John Wesley Methodist Church, also known as First Methodist Church, is a historic Methodist church on E. Foster Street in Lewisburg, Greenbrier County, West Virginia. It was built in 1820, and is a two-story, brick meeting house building with Greek Revival style design elements.  It originally measures 58 feet long by 47 feet wide.  In 1835, a vestibule addition added 10 feet to the length.

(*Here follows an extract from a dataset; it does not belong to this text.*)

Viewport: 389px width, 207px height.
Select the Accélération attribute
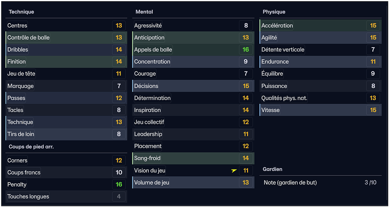(x=277, y=26)
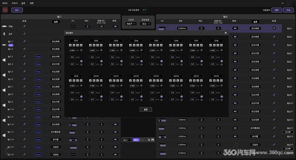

The interior features a "slave gallery." During the Battle of Lewisburg, a cannonball struck the southwest corner and the repairs remain visible.

John Weir, a brickmason and architect, is traditionally accepted to have been the architect for the 1820 building.  An 1835 addition was by John W. Dunn, also a brickmason and architect.  Dunn is credited with bringing Greek Revival architecture to the area by this work.  According to the 1974 NRHP nomination, the building "remains one of the county's most stately structures".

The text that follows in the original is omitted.